Reputation: 38
I have a ssis package that runs every hour to bring in sales. currently I am bringing in all rows from the beginning of the business, but would like to only bring in rows that are new and those that have been changed since last run. what I need to do is somehow get ssis to create a last run column and then be able to use that time to filter all incoming rows that are either new or have been changed. not sure how go about doing this, any suggestions are welcome.
Upvotes: 0
Views: 1087
Reputation: 131492
You can use Change Tracking to retrieve changes made to a table since a specific version number. This can catch deletions which you can't handle with auditing columns.
Change Tracking is available in all SQL Server editions (ie even Express) so you don't have to worry about licensing.
Copying from the docs, you can load all changes since a specific version with :
SELECT
CT.ProductID, P.Name, P.ListPrice,
CT.SYS_CHANGE_OPERATION, CT.SYS_CHANGE_COLUMNS,
CT.SYS_CHANGE_CONTEXT
FROM
SalesLT.Product AS P
RIGHT OUTER JOIN
CHANGETABLE(CHANGES SalesLT.Product, @last_synchronization_version) AS CT
ON
P.ProductID = CT.ProductID
@last_synchronization_version
is the database version used the last time the ETL job run.
There are various ways to get the last version.
One way would be to store the current version number with CHANGE_TRACKING_CURRENT_VERSION() when the ETL job starts into a table and use it as the @last_synchronization_version
for the next run.
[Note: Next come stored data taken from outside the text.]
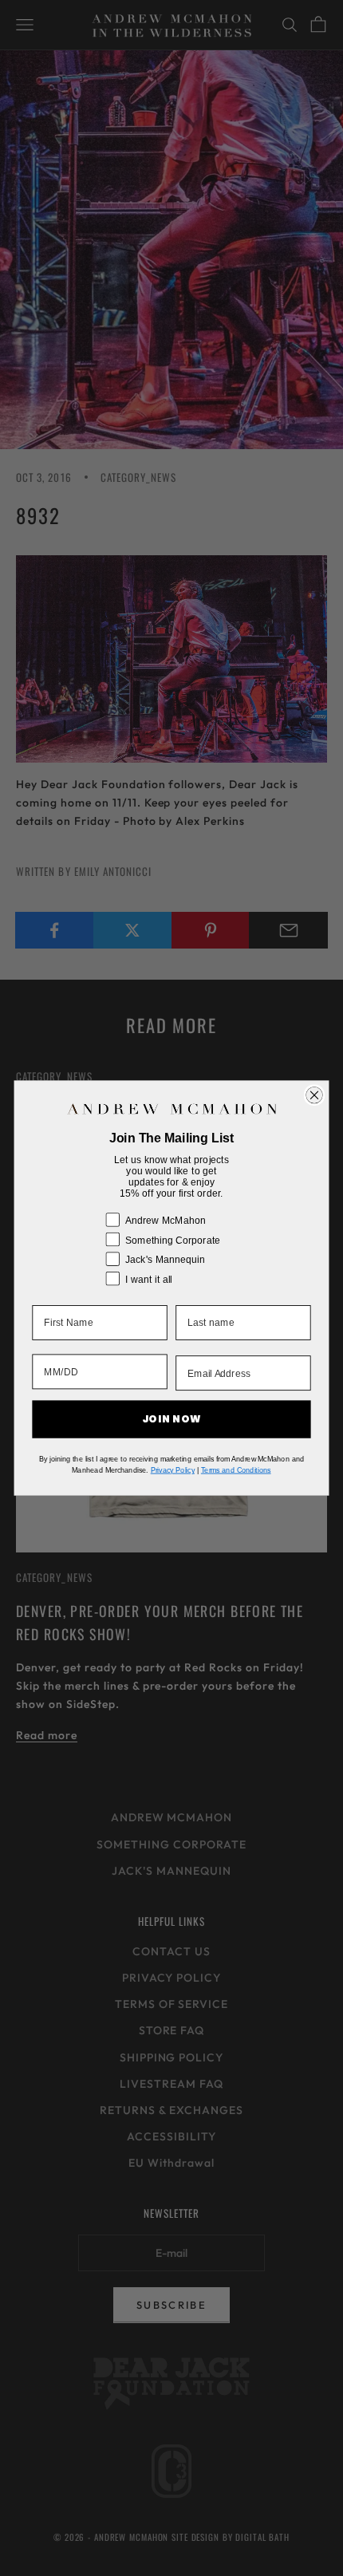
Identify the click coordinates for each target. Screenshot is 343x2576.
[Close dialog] (315, 1095)
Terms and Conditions (236, 1470)
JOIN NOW (172, 1419)
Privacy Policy (173, 1470)
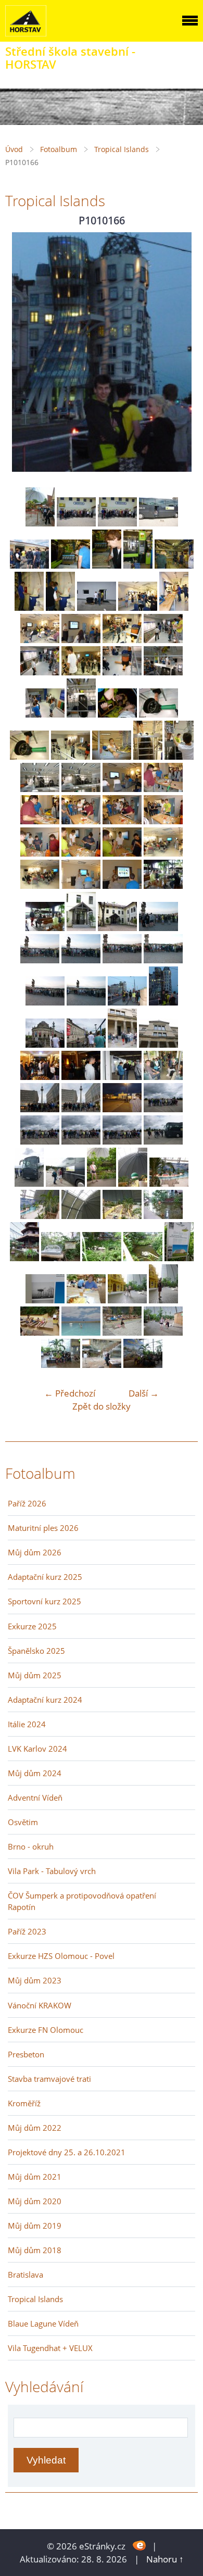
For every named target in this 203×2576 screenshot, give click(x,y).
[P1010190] (122, 1216)
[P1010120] (137, 607)
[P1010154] (163, 885)
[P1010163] (45, 1002)
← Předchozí (69, 1393)
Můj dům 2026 (34, 1552)
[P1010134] (29, 756)
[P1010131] (81, 714)
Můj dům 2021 (34, 2176)
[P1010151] (39, 885)
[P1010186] (132, 1183)
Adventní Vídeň (35, 1797)
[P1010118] (60, 607)
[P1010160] (80, 960)
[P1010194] (101, 1258)
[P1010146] (163, 821)
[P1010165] (127, 1002)
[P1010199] (127, 1300)
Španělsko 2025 (36, 1650)
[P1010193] (60, 1258)
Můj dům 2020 (34, 2201)
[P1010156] (81, 928)
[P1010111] (158, 523)
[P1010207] (142, 1365)
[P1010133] (158, 714)
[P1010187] (168, 1183)
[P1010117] (29, 607)
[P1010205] (60, 1365)
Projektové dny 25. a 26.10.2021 (66, 2152)
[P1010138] (179, 756)
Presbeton (26, 2054)
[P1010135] (70, 756)
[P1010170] (158, 1044)
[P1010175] (39, 1109)
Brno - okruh (31, 1846)
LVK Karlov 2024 (37, 1748)
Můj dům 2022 (34, 2127)
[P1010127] (80, 672)
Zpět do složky (101, 1406)
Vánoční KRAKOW (39, 2005)
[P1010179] (39, 1141)
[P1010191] (163, 1216)
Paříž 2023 (27, 1931)
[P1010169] (122, 1044)
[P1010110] (117, 523)
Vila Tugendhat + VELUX (50, 2348)
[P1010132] (117, 714)
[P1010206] (101, 1365)
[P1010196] (179, 1258)
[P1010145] (122, 821)
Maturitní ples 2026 (43, 1528)
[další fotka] (181, 352)
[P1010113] (70, 565)
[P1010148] (80, 853)
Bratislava (25, 2274)
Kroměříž (24, 2103)
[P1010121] (173, 607)
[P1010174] (163, 1077)
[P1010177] (122, 1109)
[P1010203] (122, 1332)
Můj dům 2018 (34, 2250)
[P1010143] (39, 821)
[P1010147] (39, 853)
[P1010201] (39, 1332)
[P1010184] (65, 1183)
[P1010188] (39, 1216)
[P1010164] (86, 1002)
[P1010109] (76, 523)
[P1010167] (45, 1044)
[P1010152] (80, 885)
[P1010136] (111, 756)
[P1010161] (122, 960)
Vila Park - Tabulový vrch (52, 1871)
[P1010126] (39, 672)
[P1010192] (24, 1258)
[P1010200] (163, 1300)
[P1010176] (80, 1109)
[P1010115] (138, 565)
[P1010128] (122, 672)
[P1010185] (101, 1183)
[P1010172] (80, 1077)
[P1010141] (122, 789)
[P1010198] (86, 1300)
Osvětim (23, 1822)
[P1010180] (80, 1141)
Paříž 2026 (27, 1503)
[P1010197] (45, 1300)
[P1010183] (29, 1183)
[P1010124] (122, 640)
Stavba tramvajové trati (49, 2079)
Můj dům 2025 (34, 1675)
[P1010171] (39, 1077)
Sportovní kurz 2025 (44, 1601)
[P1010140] (80, 789)
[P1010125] (163, 640)
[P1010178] (163, 1109)
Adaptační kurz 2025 (45, 1577)
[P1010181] (122, 1141)
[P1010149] (122, 853)
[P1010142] (163, 789)
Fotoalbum (58, 149)
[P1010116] (174, 565)
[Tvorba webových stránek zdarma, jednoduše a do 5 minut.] (140, 2545)
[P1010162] (163, 960)
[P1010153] (122, 885)
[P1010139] (39, 789)
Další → (144, 1393)
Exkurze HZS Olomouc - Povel (61, 1956)
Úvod (14, 149)
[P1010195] (142, 1258)
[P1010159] (39, 960)
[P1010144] (80, 821)
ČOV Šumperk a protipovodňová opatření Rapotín (82, 1901)
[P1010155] (45, 928)
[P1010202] (80, 1332)
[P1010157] (117, 928)
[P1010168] (86, 1044)
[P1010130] (45, 714)
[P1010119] (96, 607)
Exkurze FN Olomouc (45, 2030)
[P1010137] (147, 756)
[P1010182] (163, 1141)
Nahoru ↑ (165, 2559)
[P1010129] (163, 672)
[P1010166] (163, 1002)
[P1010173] (122, 1077)
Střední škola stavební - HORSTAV (70, 57)
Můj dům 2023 (34, 1980)
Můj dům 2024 (34, 1773)
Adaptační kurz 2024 (45, 1699)
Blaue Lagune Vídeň (43, 2323)
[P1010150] (163, 853)
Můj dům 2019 (34, 2225)
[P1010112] (29, 565)
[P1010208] (40, 523)
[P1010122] (39, 640)
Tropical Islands (121, 149)
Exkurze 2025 (32, 1626)
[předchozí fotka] (22, 352)
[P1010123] (80, 640)
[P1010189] (80, 1216)
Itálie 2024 (27, 1724)
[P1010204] (163, 1332)
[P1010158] (158, 928)
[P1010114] (106, 565)
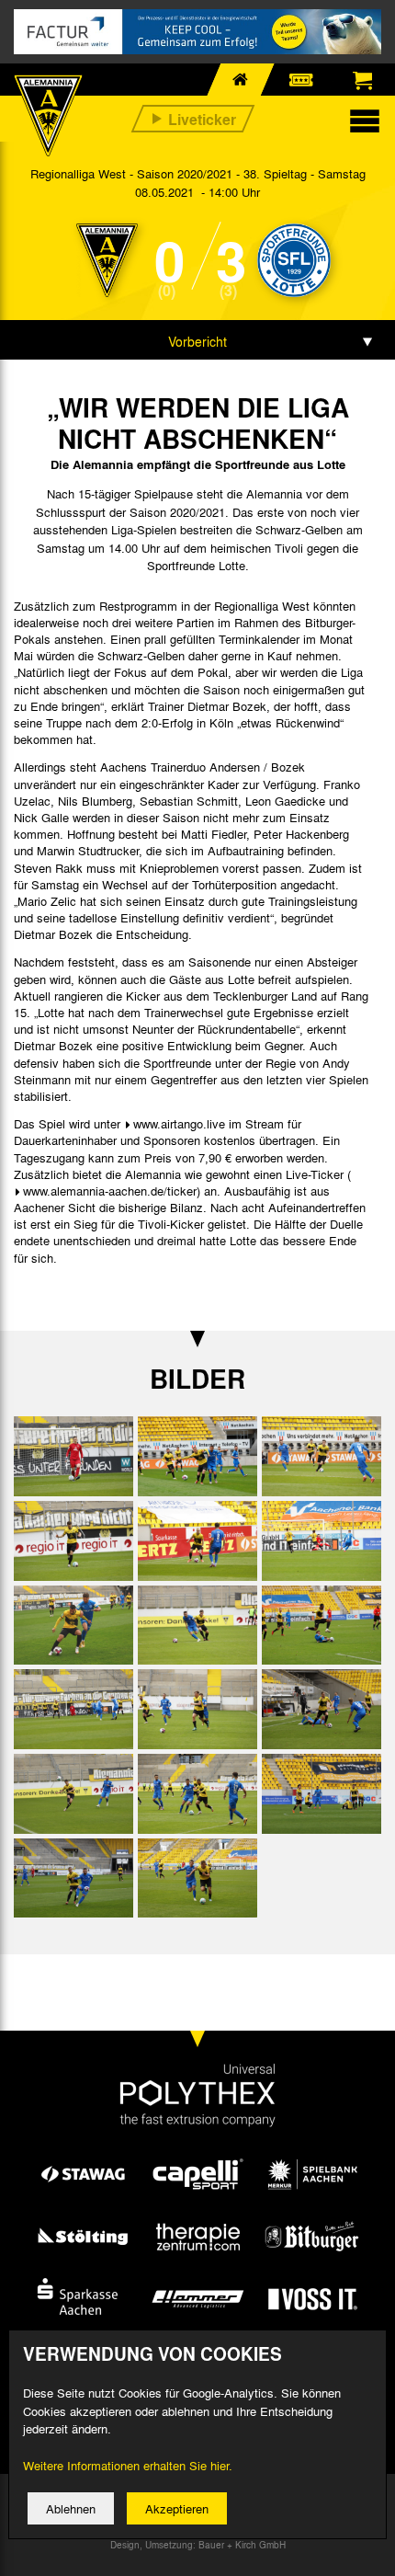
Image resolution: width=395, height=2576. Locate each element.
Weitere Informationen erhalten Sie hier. (127, 2465)
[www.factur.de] (197, 31)
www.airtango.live (179, 1123)
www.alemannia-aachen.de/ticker (110, 1190)
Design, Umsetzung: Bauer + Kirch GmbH (198, 2544)
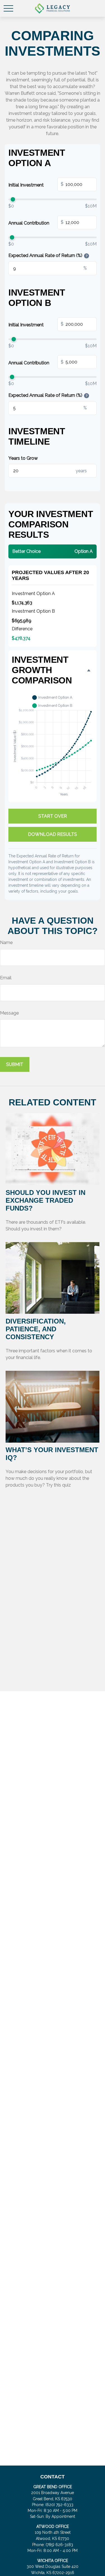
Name (6, 942)
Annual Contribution (36, 223)
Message (9, 1013)
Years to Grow (23, 458)
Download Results (52, 834)
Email (5, 977)
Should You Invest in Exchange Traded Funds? (45, 1200)
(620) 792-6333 (59, 2504)
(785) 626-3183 (59, 2544)
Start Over (52, 816)
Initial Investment (36, 185)
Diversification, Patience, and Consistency (36, 1329)
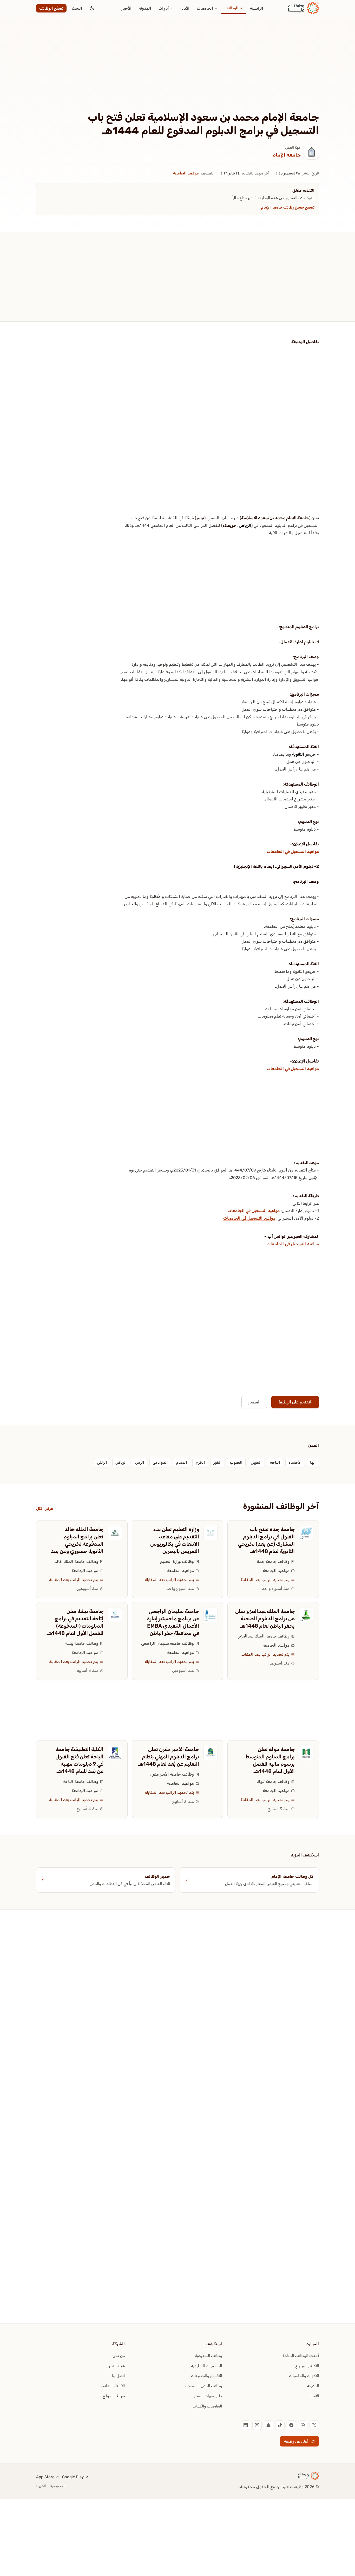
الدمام (181, 1462)
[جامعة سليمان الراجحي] (210, 1615)
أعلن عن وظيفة (296, 2441)
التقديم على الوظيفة (295, 1402)
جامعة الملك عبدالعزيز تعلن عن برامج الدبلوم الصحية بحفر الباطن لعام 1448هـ (265, 1618)
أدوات (164, 8)
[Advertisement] (177, 72)
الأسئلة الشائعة (113, 2386)
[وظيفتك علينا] (303, 8)
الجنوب (236, 1462)
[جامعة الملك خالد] (115, 1533)
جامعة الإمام (286, 155)
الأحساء (295, 1462)
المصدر (254, 1402)
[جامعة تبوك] (306, 1753)
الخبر (217, 1462)
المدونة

The first time @last_synchronization_version
would be 0
.
You could use an OLEDB Command to load the last stored version from eg a JobHistory table and the current version at the same time :
select max(NextVersion) as VersionSince, CHANGE_TRACKING_CURRENT_VERSION() as NextVersion
from JobHistory;
And store the next version with at the end of the package :
insert into JobHistory (...,NextVersion)
valures (...,@NextVersion)
This way you can easily retrieve all changes made since the last run.
Another option is to include each row's version number in the results by adding the SYS_CHANGE_VERSION
column to the query
SELECT
CT.ProductID, P.Name, P.ListPrice,
CT.SYS_CHANGE_OPERATION, CT.SYS_CHANGE_COLUMNS,
CT.SYS_CHANGE_CONTEXT ,
CT.SYS_CHANGE_VERSION as TrackingVersion
FROM
SalesLT.Product AS P
RIGHT OUTER JOIN
CHANGETABLE(CHANGES SalesLT.Product, @last_synchronization_version) AS CT
ON
P.ProductID = CT.ProductID
On each run you can retrieve the maximum version from the target table and use it to load changes from the source.
SELECT ISNULL(MAX(TrackingVersion),0) as LastVersion
From TargetTable
Another option would be to store the overall database version per row, instead of each row's version.
Upvotes: 1
Reputation: 1270021
You look at the columns createdAt
and updatedAt
, which you meticulously maintain for all the rows in your table, probably using triggers (although you might do this through application logic as well).
Let me assume that updatedAt
is set when a row is created. Then you can do:
select t.*
from t
where t.updatedAt >= @LastReadDate;
Upvotes: 2